Home > Uncategorized > Ethiopia’s Distinctive Religious Hertiage

Ethiopia’s Distinctive Religious Hertiage

On September 11, 2007, Ethiopia will be welcoming the coming of the third millennium. It is unfortunate but it came at a time when the country has nothing of its former strength and glory and when ethnic identities, rather than unison, are stressed.

Donald Levine, one of the country’s long time friend and advocate of its unity, remains adamant and makes a case for his bold vision of ‘Greater Ethiopia’ where he sees collective strength and power, rather than threat, in its various ethnic groups.

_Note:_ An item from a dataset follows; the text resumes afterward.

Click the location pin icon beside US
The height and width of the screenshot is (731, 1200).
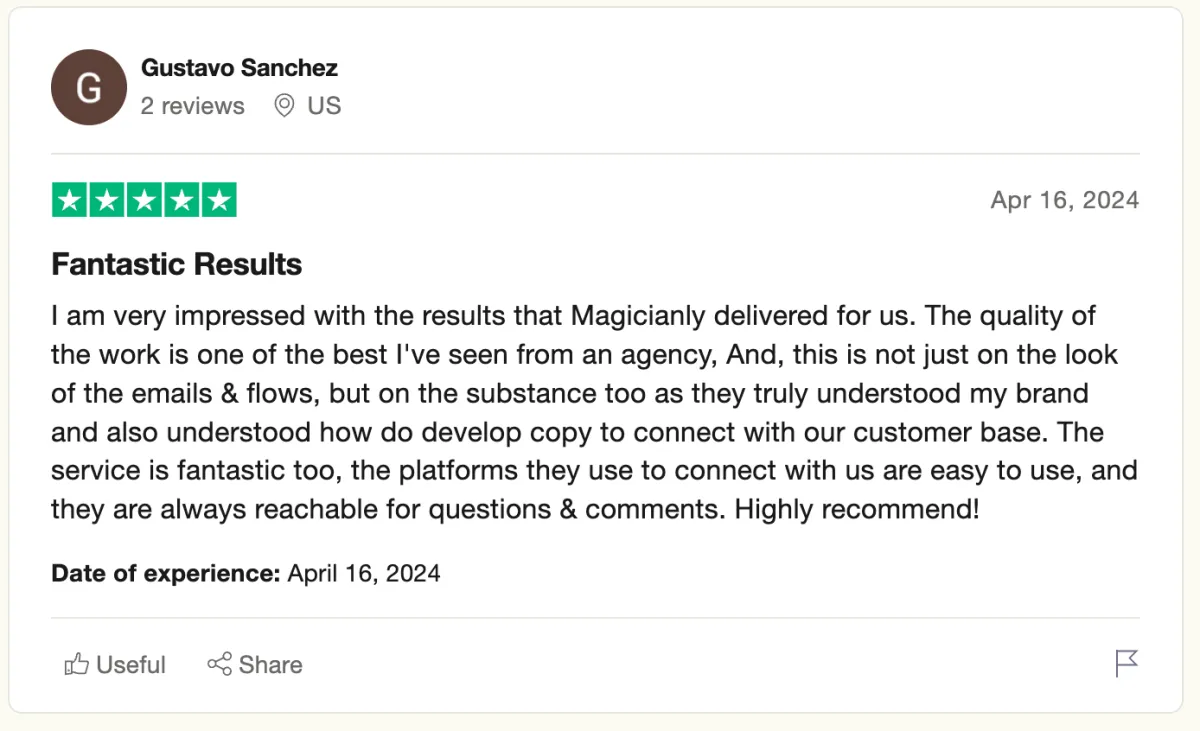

In a short a short millennial piece professor Donald Levine composed upon the request of the Ethiopian community of San Jose, he once again set to explore “something distinctive about Ethiopia’s heritage”. And it is an enlightening and informative read. 

When invited by the Ethiopian community of San Jose, California, to compose a short millennial piece celebrating something distinctive about Ethiopia’s heritage, I decided for a variation on the theme of many of my previous writings, where I emphasize the multiethnic character of historic Ethiopia.  This concerns the extent to which the various peoples of the Horn have come from common ancestors and intermingled in so many ways– through intermarriage, commerce, shared festivals, cultural borrowings, and common political aspirations and activities, most notably in the defense of Ethiopia against external invasions from the Turks, from the Sudanese, and on those two terrible occasions, from imperialist Italy.

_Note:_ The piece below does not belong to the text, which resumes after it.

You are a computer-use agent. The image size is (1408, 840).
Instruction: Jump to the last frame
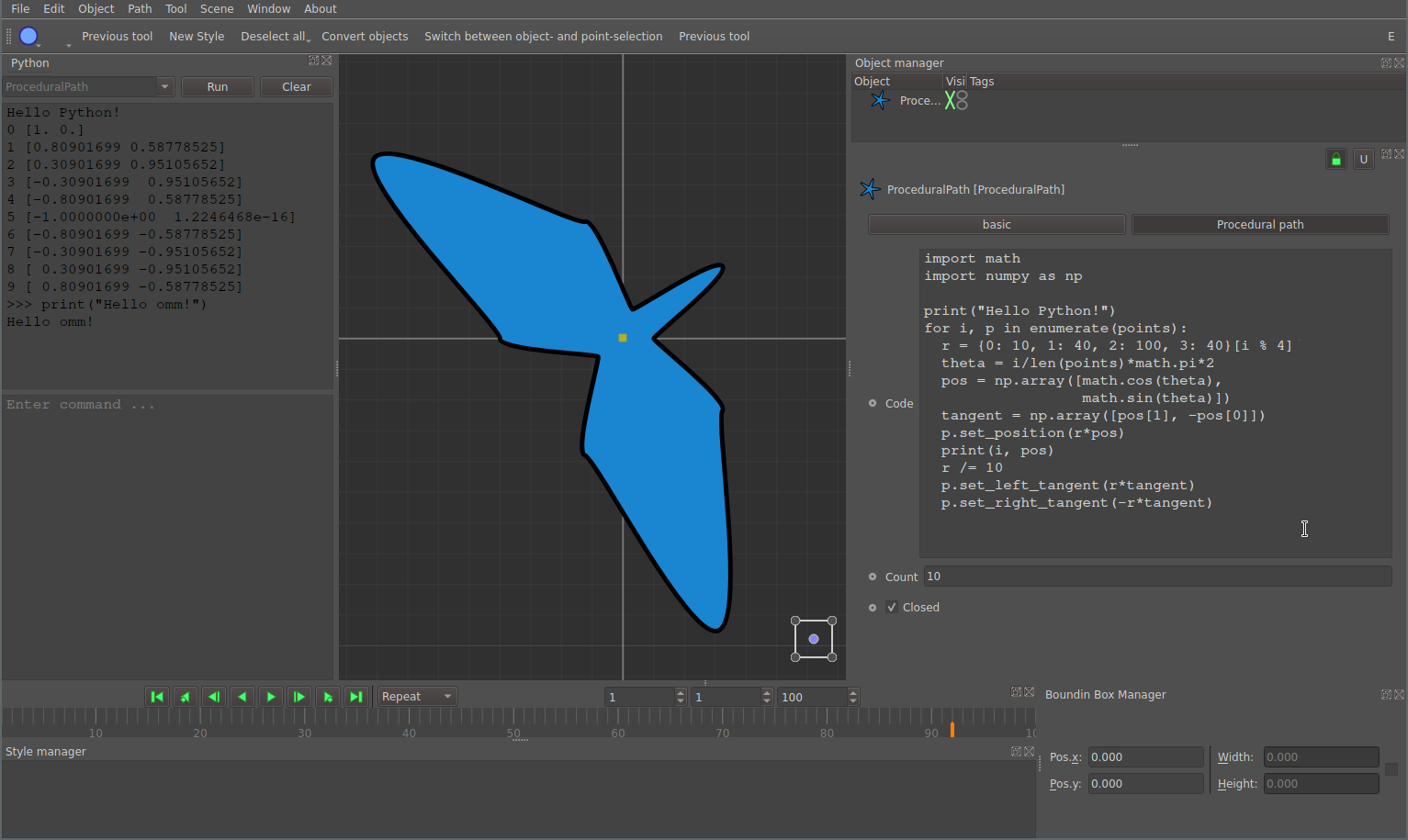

In this piece I shall celebrate an aspect of Ethiopia’s heritage that has rarely been accorded the attention it deserves.  This concerns the character of her religious traditions.   At least four features of religion in Ethiopia deserve special attention.

For one thing, Ethiopia became receptive to each of the three great Semitic world religions very early, earlier than nearly any other part of the world.  Hebraic influence arrived at an extremely early period.  This is attested by Hebraic words that were used in the translation of the New Testament into Ge’ez.  Most remarkably, the chief indigenous surviving Judaic community – that of the Beta Israel – knew only of Jewish holidays prior to exile of the Jews to Babylon in the 6th century B.C.E.  The adoption of Christianity as official religion in Aksum took place in the 4th century C.E., making Ethiopia, like Syria, Armenia, and Egypt, home to one of the oldest continuous Christian communities in the world.  And she gave refuge to followers of the Prophet Mohammed before Islam was officially established, protecting them when the nascent faith was endangered, a gesture that inspired Mohammed to declare Ethiopia perennially exempt from any sort of jihadic intervention.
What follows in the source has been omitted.